Puis la guerre a éclaté, et ce pont en est devenu l'une des premières victimes. Les nationalistes ne voulaient pas d'un pont qui permette aux populations de se fréquenter. Ils ne voulaient pas faciliter la communication. Ils ne voulaient pas non plus faciliter les attaques. Les explosifs modernes ont vite fait de démolir ces pierres anciennes.

Puis la guerre a pris fin, et l'ONU a poussé pour que ce pont symbole soit reconstruit. Et effectivement le pont a été reconstruit. Mais ce n'est plus un pont qui permet à deux populations de vivre ensemble. C'est le pont de la peur. Ceux qui ont été chassés de chez eux n'osent plus le franchir. Les fanatiques l'avaient détruit parce qu'ils avaient peur du camp en face, peur d'être contaminés, peur d'être influencés, peur d'être submergés, peur d'être attaqués. Après la reconstruction, c'est toujours le pont de la peur.

Espérons que ça changera un jour.

Est-ce que nos relations avec autrui ressemblent au pont de Mostar ? La peur, le recul, la méfiance, le rejet même peuvent parfois caractériser les relations entre chrétiens. Le pont de la communication, nous n'osons pas l'emprunter. Nous préférons rester de part et d'autre d'un ravin de silence. Nous préférons prendre mille détours.

Voici le verset biblique que j'aimerais inscrire sur le pont de Mostar. L'amour parfait bannit la crainte. C'est l'apôtre Jean qui l'a écrit dans une lettre qui parle beaucoup de l'amour entre chrétiens. Si nous n'arrivons pas à aimer un frère en Christ, bien visible, bien présent à nos côtés le dimanche matin, comment osons-nous affirmer que nous aimons Dieu, qui, lui, reste invisible ?

L'amour parfait bannit la crainte également dans nos relations avec le monde. Il existe des activités et des fréquentations qui portent préjudice à notre âme, qui font la guerre à l'âme comme dit la Bible. Mais franchement, s'il fallait se soustraire à toutes les influences du monde – y compris à celles qui sont déjà dans notre tête et dans notre souvenir – s'il fallait se soustraire à toutes les influences du monde, il faudrait quitter ce monde. Ce n'est pas ce que Dieu nous demande. Il nous demande d'être des lumières dans le monde. Nous y sommes, pour le meilleur et pour le pire. Autant profiter pour construire des ponts. L'amour parfait bannit la crainte.

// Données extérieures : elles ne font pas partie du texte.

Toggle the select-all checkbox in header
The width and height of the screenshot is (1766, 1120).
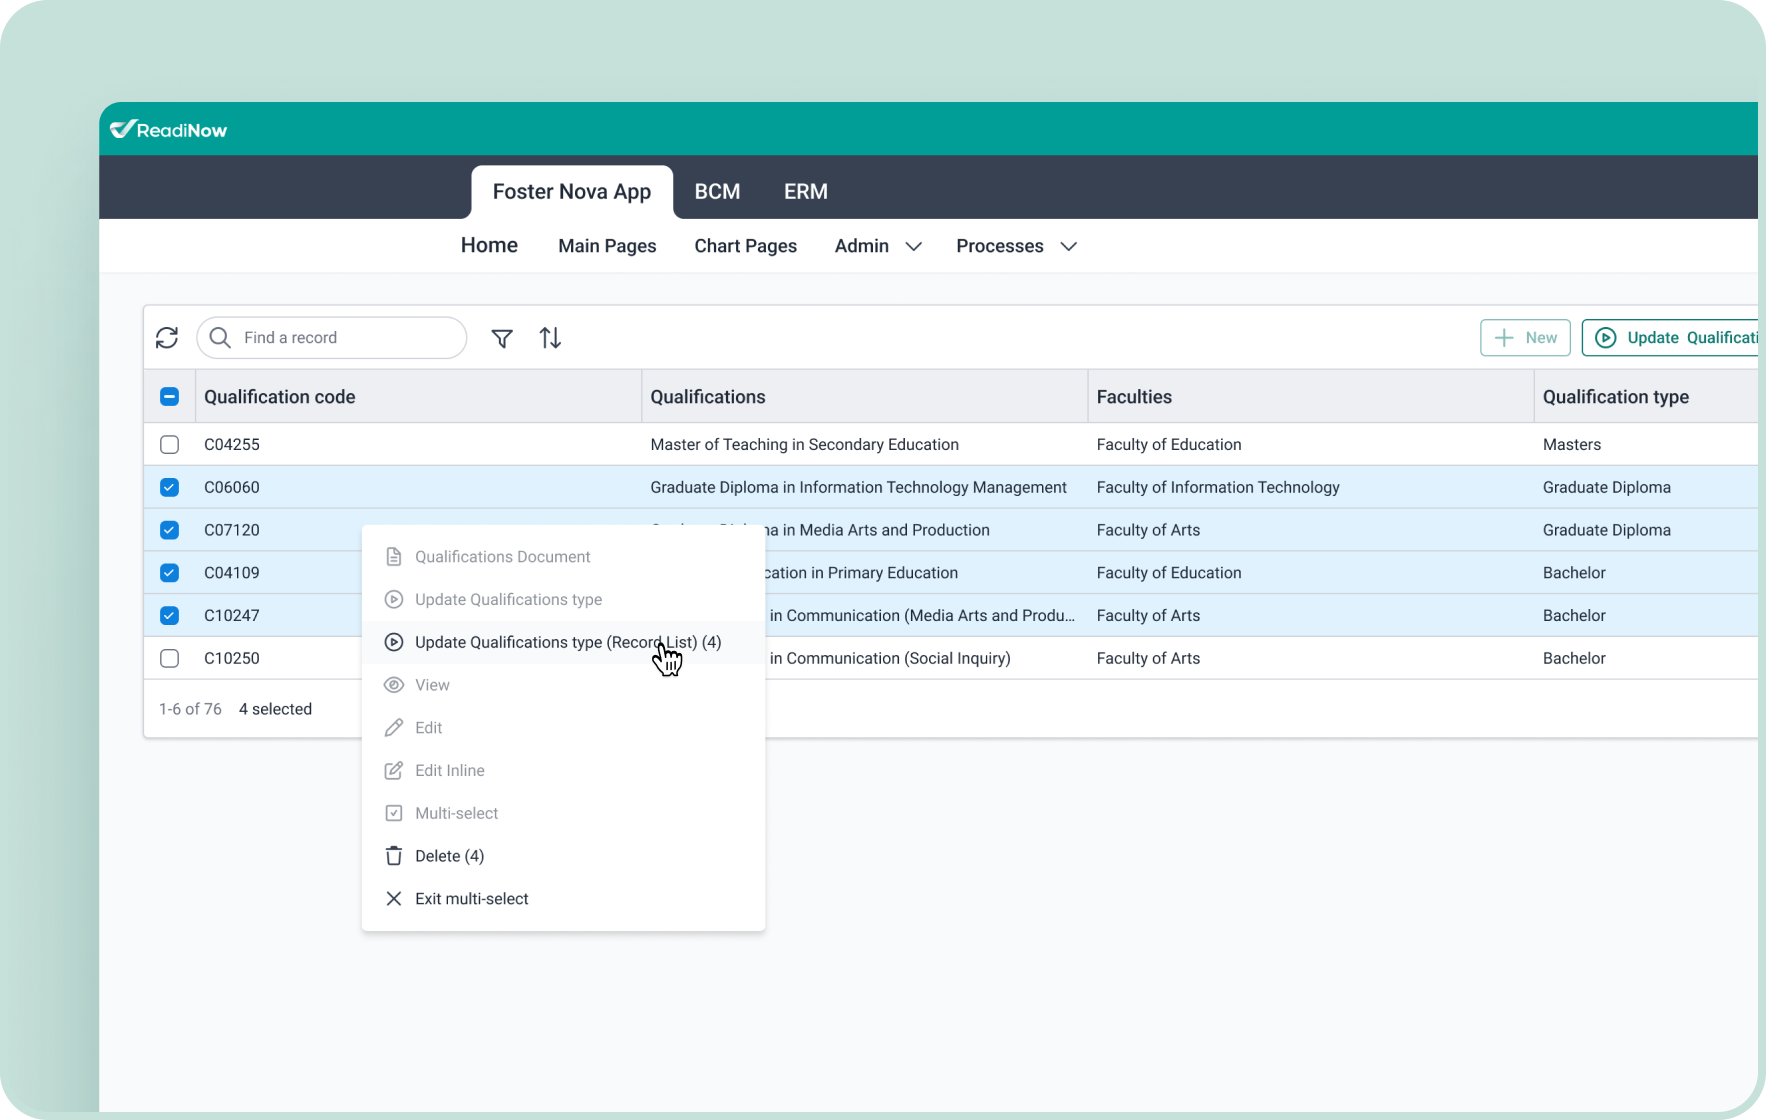pyautogui.click(x=169, y=396)
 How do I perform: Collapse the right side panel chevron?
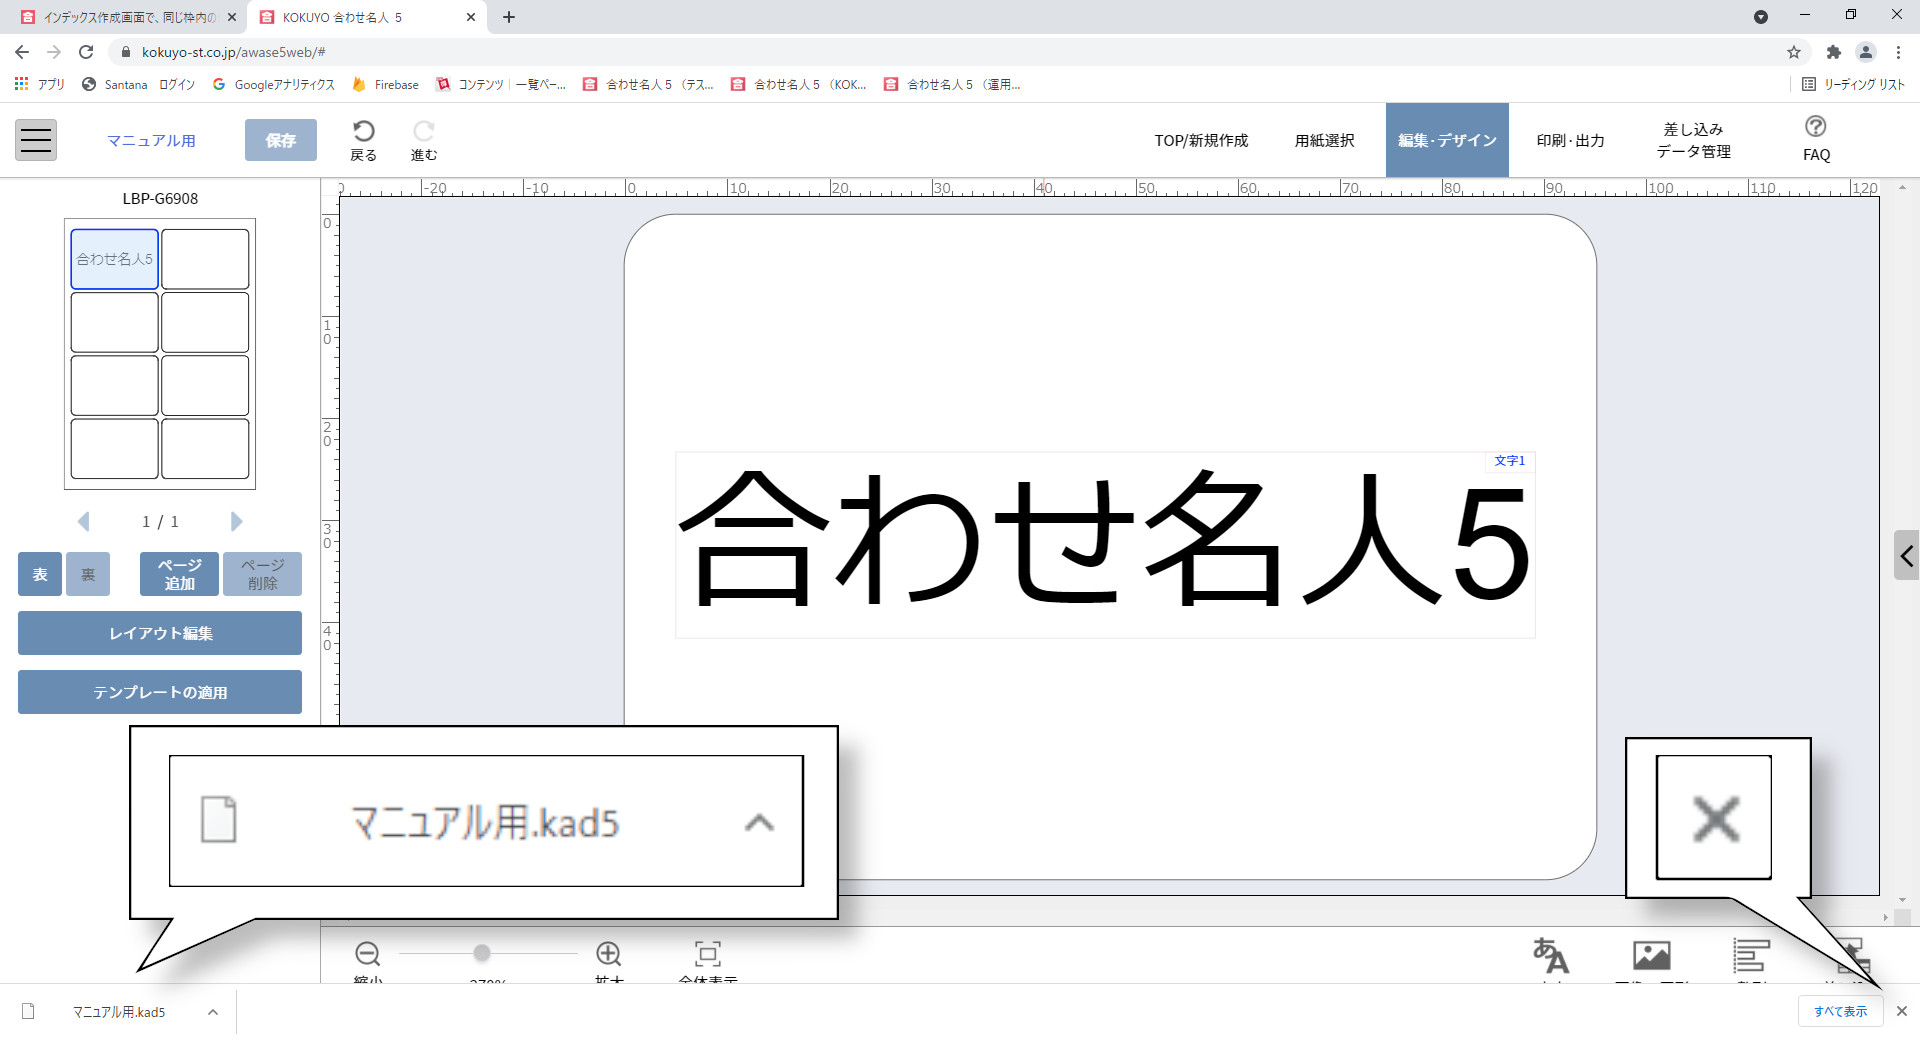click(x=1906, y=556)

Le pont de l'Europe à Strasbourg

C'est ici que j'aimerais vous parler d'un deuxième pont. C'est le pont de l'Europe, à Strasbourg. Trois guerres terribles ont déchiré la France et l'Allemagne, en 1870, 1914, et 1939. Sans parler des guerres de Napoléon. Une histoire mue par l'ambition, trempée dans le sang. En 1945, il n'y avait plus de ponts pour traverser le Rhin entre la France et l'Allemagne, sinon quelques structures provisoires mises en place par les armées, les ponts Bailey. Et dans les têtes il n'y avait plus de ponts non plus. J'avais 12 ans en 1959, mon père n'a pas trop apprécié que je fasse de l'allemand au lycée.

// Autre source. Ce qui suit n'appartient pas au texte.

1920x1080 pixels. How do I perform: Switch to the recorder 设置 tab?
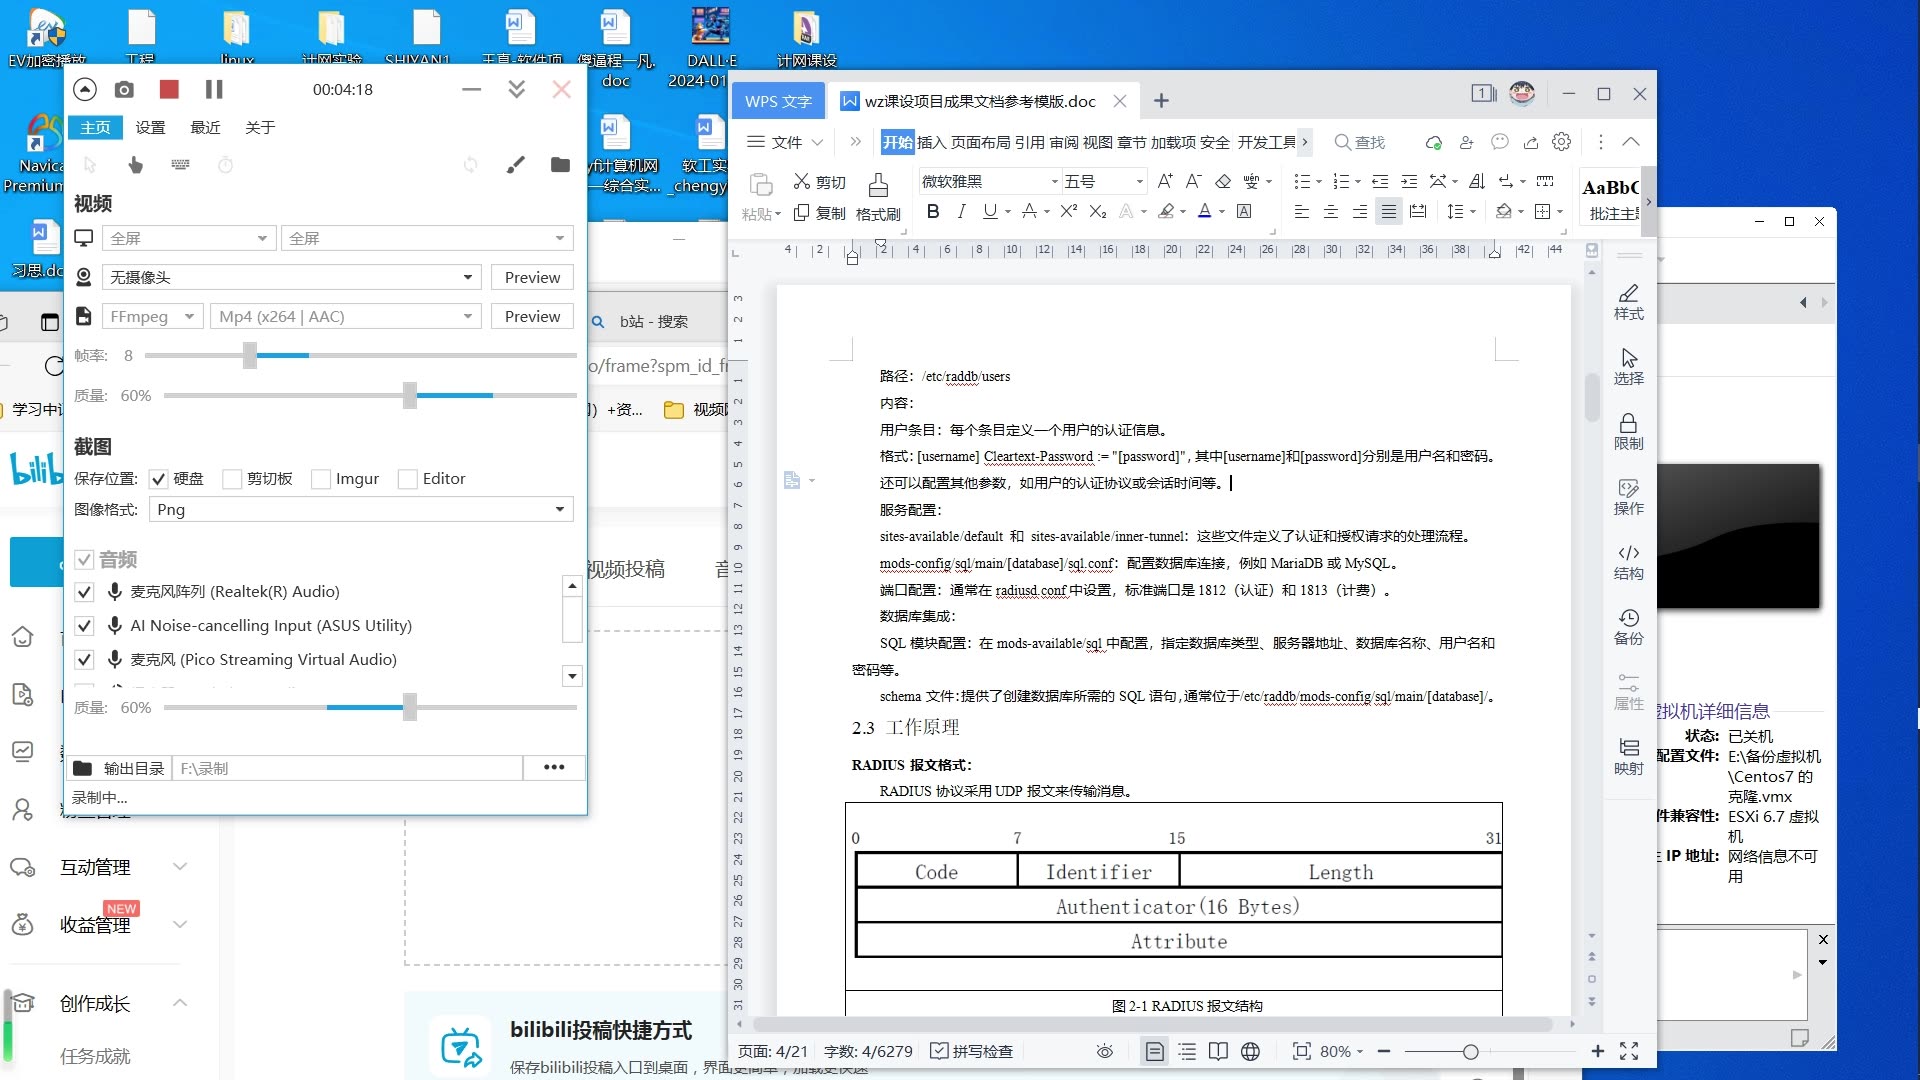[x=150, y=127]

Charles de Gaulle et Konrad Adenauer ont compris qu'on ne pouvait pas continuer comme cela, à utiliser les temps de paix pour préparer la prochaine guerre. En tant que chefs d'état ou de gouvernement, et accompagnés par d'autres hommes visionnaires comme Robert Schuman, ils ont voulu l'amitié franco-allemande. Ils ont voulu la réconciliation. J'ai vu sur le parvis de la cathédrale de Reims une plaque en cuivre qui parle de l'un des ces actes symboliques accomplis par un président français et un chancelier allemand. J'ai vu la photo de François Mitterrand et d'Helmut Kohl se donnant la main sur le champ de bataille de Verdun. Et j'ai traversé le pont de l'Europe, entre Strasbourg et Kehl. Le pont de la réconciliation.

Y a-t-il quelqu'un avec qui nous sommes en guerre ? Pour autant que cela dépende de nous, la Bible nous appelle à vivre dans la paix. Il faut de l'imagination pour construire des ponts. Des tonnes de ciment et des mois de travail. Du savoir-faire. Mais il faut surtout une volonté de communiquer.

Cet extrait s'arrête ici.